Swish3 Proposal

Thoughts on Swish-e version 3.

Assumptions
  • In order to keep Swish-e fast and portable, some key parts need to be written in a compiled language like C.

  • C developers are increasingly harder to recruit to OSS projects like Swish-e.

  • C is slower to develop and more difficult to maintain than non-compiled languages like Python or Perl.

  • To encourage more code contributors to the project and make the project more useful to more people, make the core C parts library modules with well-defined and documented APIs. This makes the code more maintainable and flexible, and allows integration of other IR libraries like Xapian.

Core C Libraries

NOTE The following list is no longer accurate. libswish3 combines all these into one library.

  • SwishUtils (libswishu)

    Common shared functions for things like IO, string handling, times, errors, memory and hashing.

    I've started this one.

  • SwishConfig (libswishc)

    Parse config files into in-memory data structures, and read/write index config headers.

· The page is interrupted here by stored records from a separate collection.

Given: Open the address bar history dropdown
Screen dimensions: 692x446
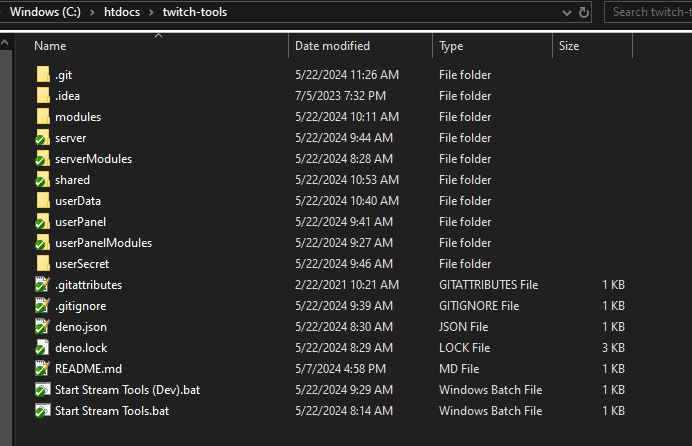Looking at the screenshot, I should click(x=566, y=12).
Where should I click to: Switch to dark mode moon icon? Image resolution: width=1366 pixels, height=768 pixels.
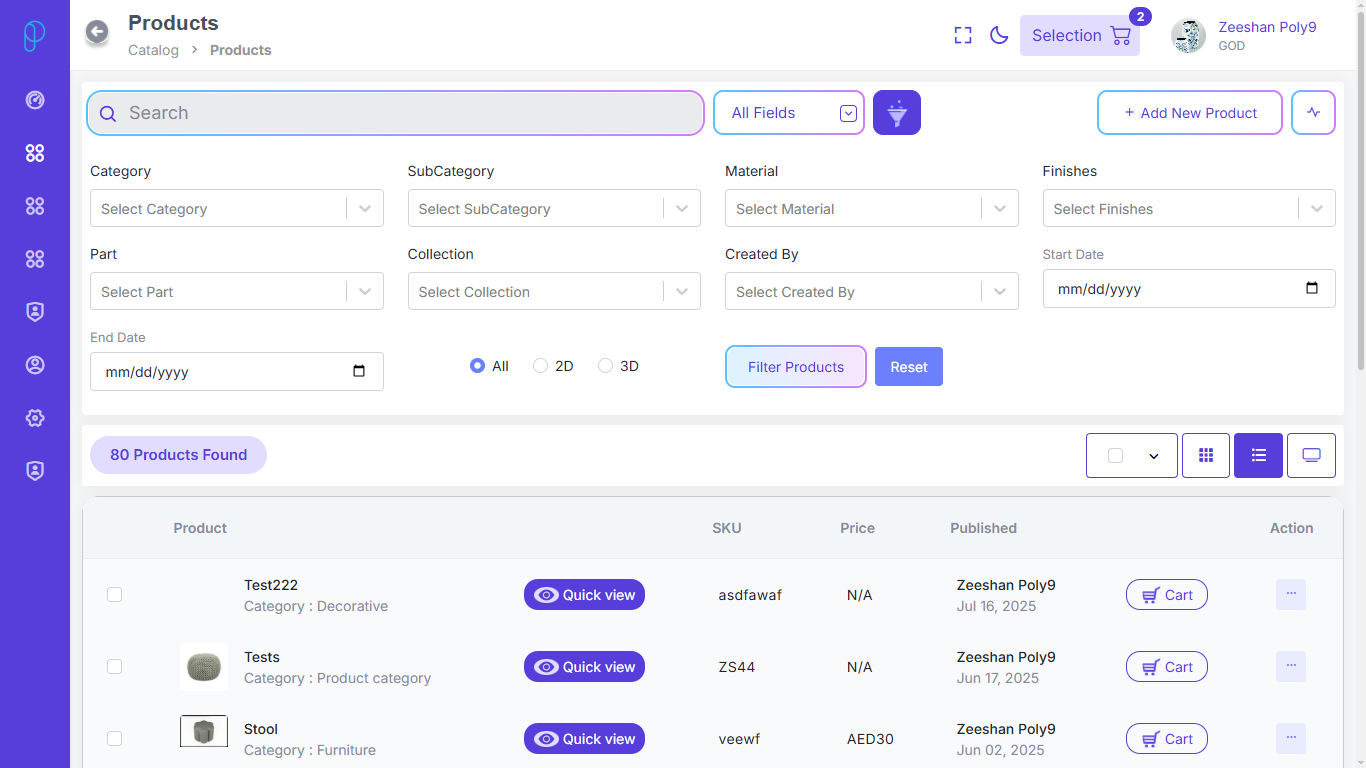coord(998,36)
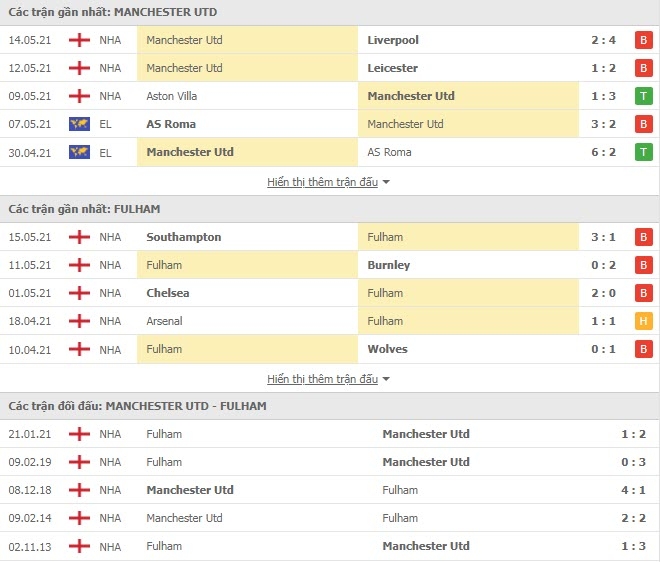660x562 pixels.
Task: Expand more Manchester Utd matches arrow
Action: click(x=386, y=182)
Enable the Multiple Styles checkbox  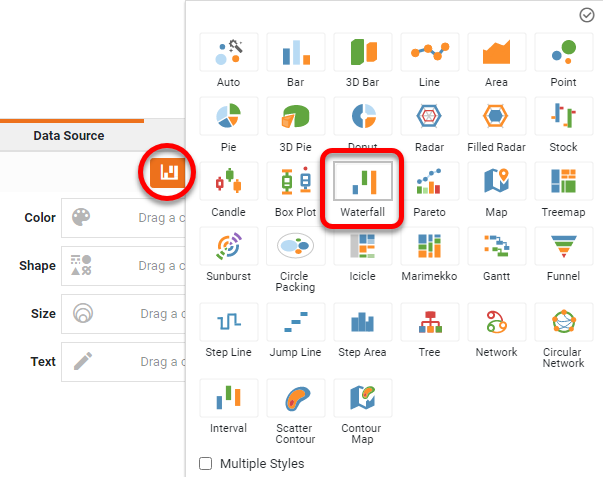point(206,464)
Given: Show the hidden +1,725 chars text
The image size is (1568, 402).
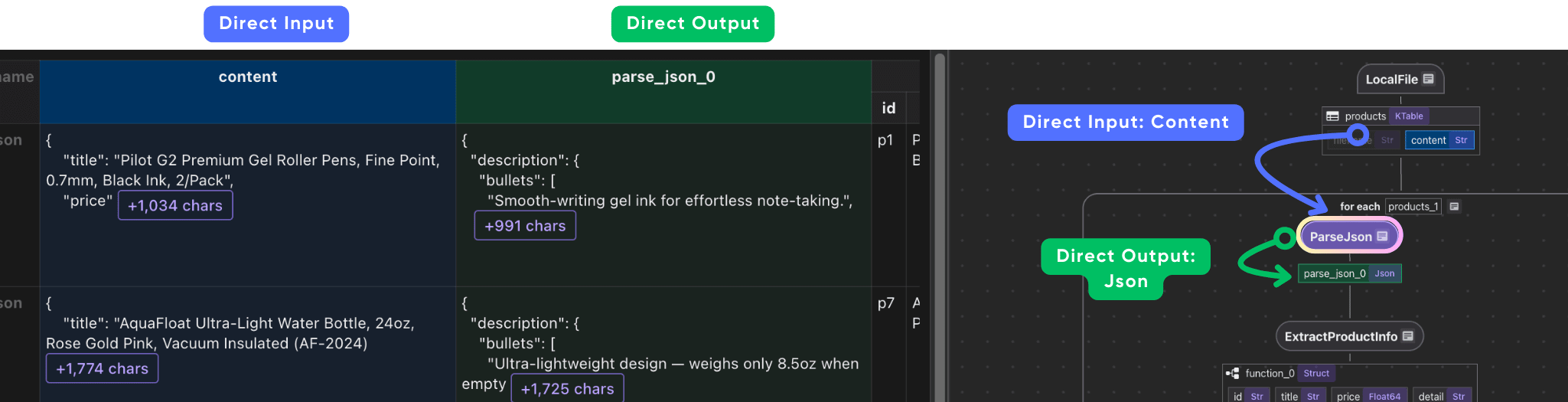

    I've started this one.

  • SwishParser (libswishp)

    Parse documents into properties and wordlist.

    I've started this one.

  • SwishIndex (libswishi)

    Store properties and wordlists.

    TODO.

  • SwishSearch (libswishs)

    Parse queries and fetch results from an index.

    Could be re-working of existing libswish-e to expect UTF-8 (which SwishUtils supports).